Records of locating words and elements:
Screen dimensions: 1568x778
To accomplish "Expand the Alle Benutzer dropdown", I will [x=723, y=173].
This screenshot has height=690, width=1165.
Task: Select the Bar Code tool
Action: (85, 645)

**To be done:**
Show every line of the records that contains the string "Alle", copying each line in full. Case counts.

**The result:**
To accomplish "Expand the Alle Benutzer dropdown", I will [x=723, y=173].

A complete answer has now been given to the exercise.